Itulah sambal gami khas Bontang, Kalimantan Timur, yang saat ini jamak dijumpai di rumah makan. Bak sajian hot plate ala resto, sambal gami dihidangkan bersama cobek panas yang menguarkan aroma sambal bercampur lauk dengan asap yang membubung. Tampilannya yang unik itu menambah pengalaman kami siang itu, berkelindan dengan keinginan untuk segera menikmati sajian itu dengan nasi hangat.

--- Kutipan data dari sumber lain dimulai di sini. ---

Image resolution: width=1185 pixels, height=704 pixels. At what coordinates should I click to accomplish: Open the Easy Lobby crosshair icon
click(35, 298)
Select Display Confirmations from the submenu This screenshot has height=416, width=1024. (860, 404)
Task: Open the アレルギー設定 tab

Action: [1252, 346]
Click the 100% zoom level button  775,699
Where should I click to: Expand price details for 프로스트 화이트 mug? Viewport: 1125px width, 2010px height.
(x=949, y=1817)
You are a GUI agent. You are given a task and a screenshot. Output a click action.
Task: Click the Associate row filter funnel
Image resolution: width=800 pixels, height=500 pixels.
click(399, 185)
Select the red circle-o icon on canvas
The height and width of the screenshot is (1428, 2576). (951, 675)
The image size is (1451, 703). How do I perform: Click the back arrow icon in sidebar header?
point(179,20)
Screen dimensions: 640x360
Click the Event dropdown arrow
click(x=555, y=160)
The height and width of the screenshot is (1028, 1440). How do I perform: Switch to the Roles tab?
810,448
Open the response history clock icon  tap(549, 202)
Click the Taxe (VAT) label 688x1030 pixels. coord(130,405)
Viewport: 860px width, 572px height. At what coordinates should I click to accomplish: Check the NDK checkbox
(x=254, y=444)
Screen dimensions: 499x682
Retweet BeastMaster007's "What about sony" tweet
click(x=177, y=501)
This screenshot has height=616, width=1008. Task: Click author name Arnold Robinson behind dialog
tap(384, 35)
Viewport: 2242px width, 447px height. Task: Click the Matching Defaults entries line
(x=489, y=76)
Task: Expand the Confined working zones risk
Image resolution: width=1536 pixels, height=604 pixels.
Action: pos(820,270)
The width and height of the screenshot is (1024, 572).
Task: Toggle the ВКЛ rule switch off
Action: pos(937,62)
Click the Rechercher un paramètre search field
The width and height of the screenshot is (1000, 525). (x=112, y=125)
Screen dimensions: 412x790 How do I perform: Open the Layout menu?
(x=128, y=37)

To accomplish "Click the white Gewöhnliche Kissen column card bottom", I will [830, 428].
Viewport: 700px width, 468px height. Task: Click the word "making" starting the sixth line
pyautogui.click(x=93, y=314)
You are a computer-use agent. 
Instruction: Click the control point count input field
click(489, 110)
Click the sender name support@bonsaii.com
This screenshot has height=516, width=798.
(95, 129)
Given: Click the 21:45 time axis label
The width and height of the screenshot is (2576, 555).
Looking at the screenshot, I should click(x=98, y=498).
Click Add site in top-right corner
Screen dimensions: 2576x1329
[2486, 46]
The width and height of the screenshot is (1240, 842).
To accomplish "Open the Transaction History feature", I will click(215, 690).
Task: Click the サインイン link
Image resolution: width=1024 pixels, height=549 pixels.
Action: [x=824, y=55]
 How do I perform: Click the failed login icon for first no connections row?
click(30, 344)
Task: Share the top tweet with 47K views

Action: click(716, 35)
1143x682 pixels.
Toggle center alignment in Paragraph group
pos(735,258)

Saat disantap, ada kompleksitas rasa yang berbaur: sedikit asam dari tomat, pedas yang pas dan menggigit lidah, serta umami dari perpaduan gula, garam, vetsin, dan terasi. Rasa ikan bawis (Siganus canaliculatus) yang berbalur gami di Rumah Makan Anjungan Indah menjadi santapan yang tak bisa dilewatkan begitu saja di Kota Bontang, Jumat (9/6/2023) siang.
Rusdiana, pemilik Rumah Makan Anjungan Indah yang telah menjual gami sejak 1996, mengatakan, sambal gami adalah salah satu hidangan yang hampir selalu ada di rumah-rumah warga di Kota Bontang, terutama di daerah pesisir, pemukiman nelayan. Dengan kondisi tersebut, sambal gami kerap dinikmati bersama lauk dari hasil laut, seperti udang, cumi, ikan laut, dan telur ikan.
Beberapa nelayan bahkan membawanya sebagai bekal saat melaut. Sambal itu kerap dinikmati dengan hasiil tangkapan ikan si nelayan. Saat tak habis dikonsumsi dalam sehari, gami masih bisa disimpan di suhu ruangan sekitar seminggu untuk dikonsumsi di lain hari.
”Keluarga kami yang berasal dari Bontang Kuala, memasaknya harus pakai terasi Bontang Kuala,” kata Rusdiana antusias.
Baca juga: Masjid Tua Al-Wahhab, Cawan Akulturasi Kota Bontang
Bontang Kuala yang Rusdiana maksud adalah sebuah perkampungan tua di pesisir Bontang, sebagian besar penduduk merupakan nelayan tradisional. Salah satu produk khas yang dihasilkan warga di sana adalah terasi udang rebon. Terasi itu bentuknya bulat dengan diameter sekitar 5 sentimeter.
Ia menduga gami dan terasi tersebut merupakan produk budaya dari pertemuan banyak warga di masa silam. Bontang Kuala dihuni oleh orang-orang dengan leluhur keturunan Bajau dan Bugis. Bahasa yang digunakan di perkampungan tua itu pun bahasa campuran dari kedua suku itu.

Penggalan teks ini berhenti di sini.